WASHINGTON — Democrats don't have the votes to block Supreme Court nominee Brett Kavanaugh. But that didn't stop them from putting up a rowdy, leave-nothing-on-the-table fight during four days of Senate confirmation hearings that marked a new stage in the party's resistance to President Donald Trump.
From the moment that the Senate Judiciary Committee chairman gaveled in the first session, the proceedings were tumultuous, disrupted first by Democratic senators objecting to the rules and then by protesters shouting "Sham president, sham vote" and other chants.
Sen. Chuck Grassley, an 84-year-old Iowa Republican, later said it was like nothing he had ever experienced during 15 Supreme Court confirmation hearings.
The bedlam is unlikely to change any votes in the Senate. The mathematic march toward Kavanaugh's confirmation at month's end remains the same in the Senate, where Republicans hold a51-49 edge. Still, the battle may have changed the Democrats, who are being transformed by a new generation of politicians spoiling for a fight with Trump, even if it creates political challenges for some Democratic candidates in the November election.

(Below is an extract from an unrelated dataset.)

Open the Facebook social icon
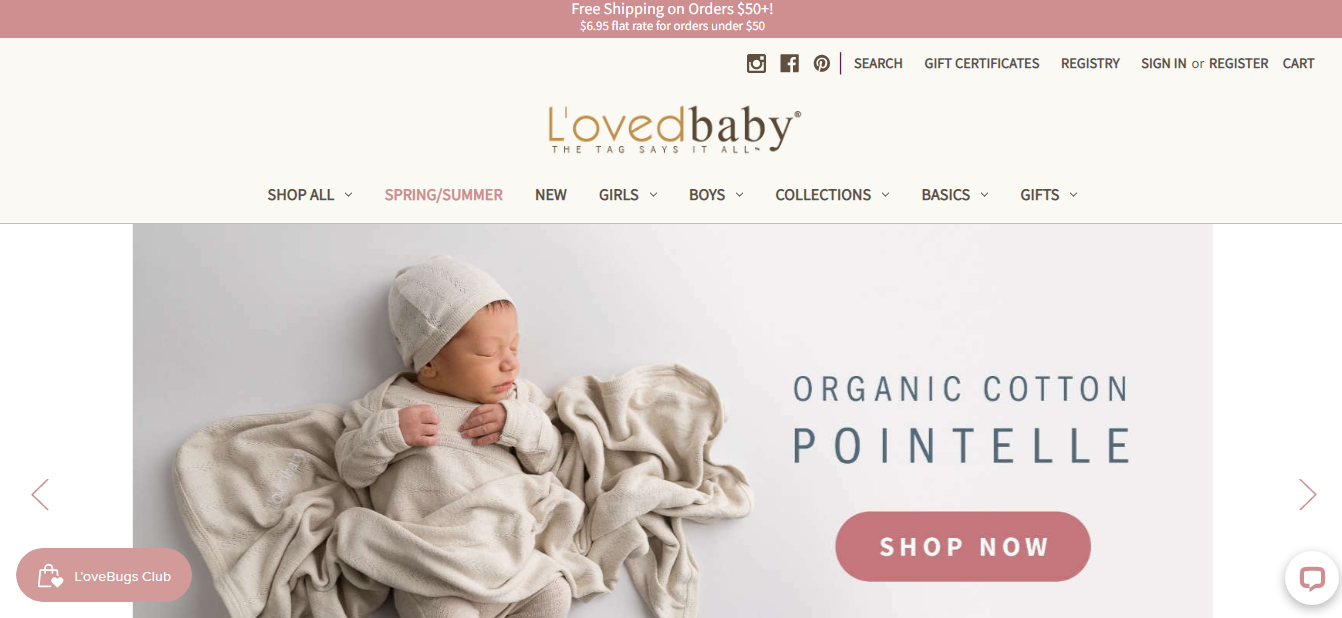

"Sometimes you just have to make a stand," said Brian Fallon, a former top adviser to Hillary Clinton and the Senate's top Democrat, New York's Chuck Schumer. Fallon's organization, Demand Justice, is leading the opposition to Kavanaugh.
Fallon compared the decision on the court nominee to big votes of the past such as the Iraq War authorization that end up defining lawmakers' careers.
"This vote is not going to age well," Fallon said. He is holding out hope that not only will Democrats reject Kavanaugh, but that two pivotal Republicans, Sens. Lisa Murkowski of Alaska and Susan Collins of Maine, will join in to help stop the confirmation.
"Democrats should fight like hell," he said, "even if it's not going to sway Susan Collins."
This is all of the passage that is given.